:: PASSAGE ::
----

Vision Action leader moves to county health office

New job - Sia Lindstrom will work with Forest Grove's Rod Branyan to boost human services programs

Sia Lindstrom is taking on a new challenge.

After four years as executive director of the Vision Action Network of Washington County, she will bring her public health background and community problem-solving experience to her new job as deputy administrator for the Washington County Health and Human Services Department.

'I was flattered and honored when they approached me with this opportunity,' Lindstrom said. 'I'm excited to be a part of county leadership at a really important time in our county's history.

'I want to lend my skills and be a part of the team to decide what our community is going to become as it continues to grow.'

In her new role, Lindstrom will work closely with Forest Grove resident Rod Branyan, the new director of the Health and Human Services Department, on strategic planning for the future.

The department is responsible for public health, mental health, developmental disabilities, aging, veterans and children and family services. Supported by a $63 million budget and 232 full-time employees, the department also oversees animal services and the county's solid waste and recycling program.

----

:: SUPPLIED MATERIAL ::
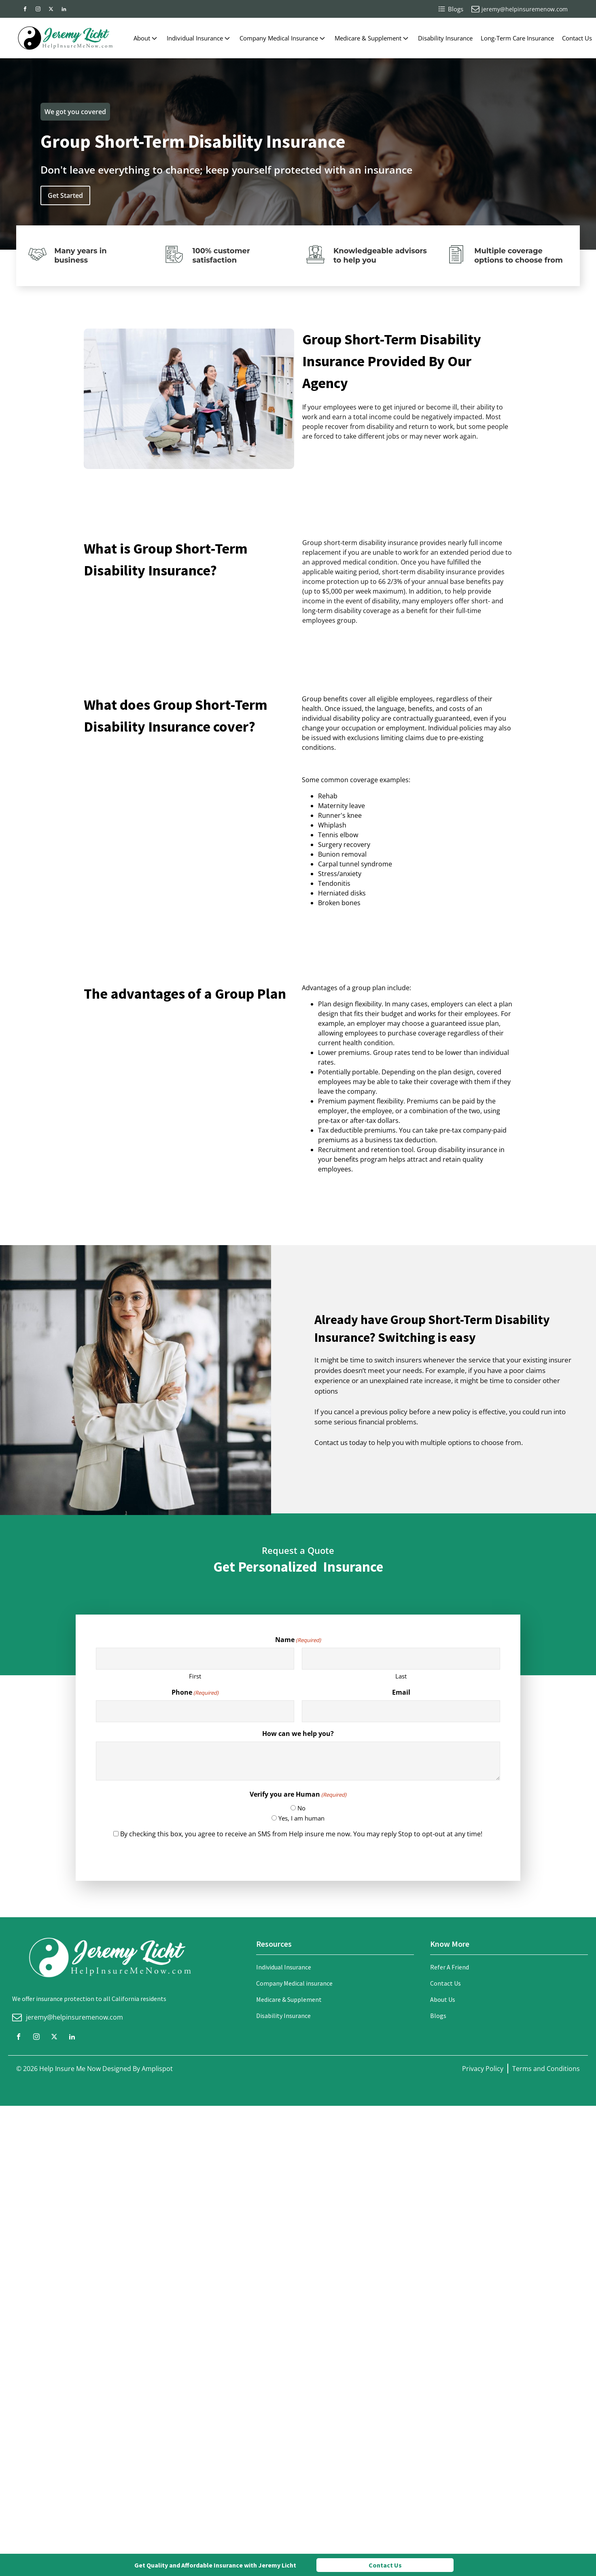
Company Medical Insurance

----

:: EXERCISE ::
List every area the article about Sia Lindstrom says the Washington County Health and Human Services Department is responsible for, leaving out what it "also oversees."

:: RESULT FOR THIS TASK ::
- Public health
- Mental health
- Developmental disabilities
- Aging
- Veterans
- Children and family services